▶ EXERCISE
Put the lines from the first one through the line containing "Action: [170, 360]", inclusive, into a Markdown table with the columns Row and Line, skipping blank lines. Leave the pictures out.

>> begin DATASET RECORDS

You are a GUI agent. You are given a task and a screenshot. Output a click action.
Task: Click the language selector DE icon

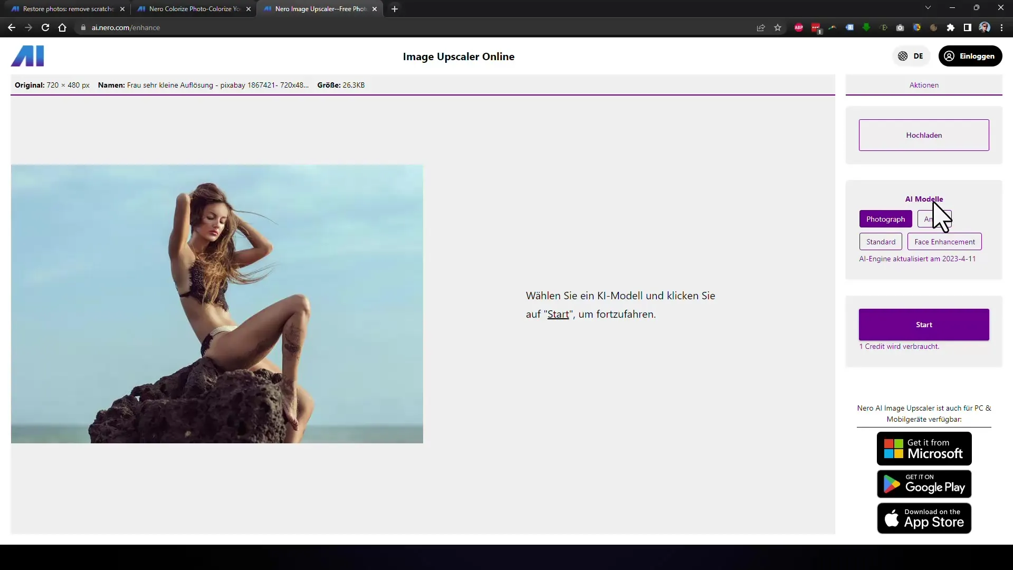911,55
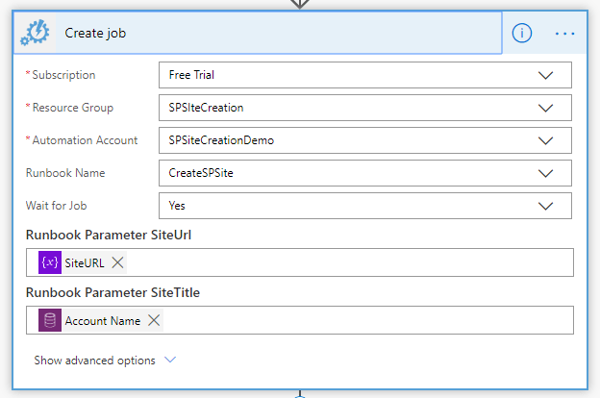The image size is (600, 398).
Task: Click chevron beside Show advanced options
Action: [170, 360]
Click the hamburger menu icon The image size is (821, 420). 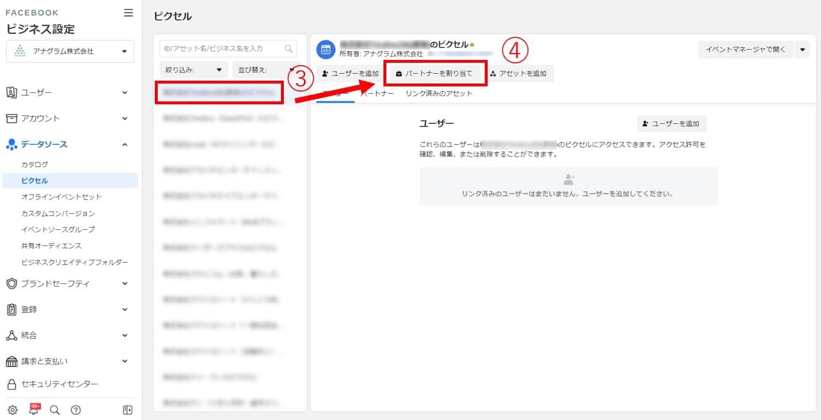point(128,13)

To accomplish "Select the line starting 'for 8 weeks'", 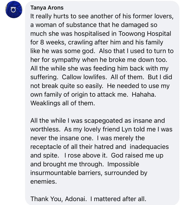I will tap(97, 42).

>> end DATASET RECORDS

▶ TASK ANSWER
| Row | Line |
|---|---|
| 1 | You are a GUI agent. You are given a task and a screenshot. Output a click action. |
| 2 | Task: Click the language selector DE icon |
| 3 | 911,55 |
| 4 | The image size is (600, 398). |
| 5 | Task: Click chevron beside Show advanced options |
| 6 | Action: [170, 360] |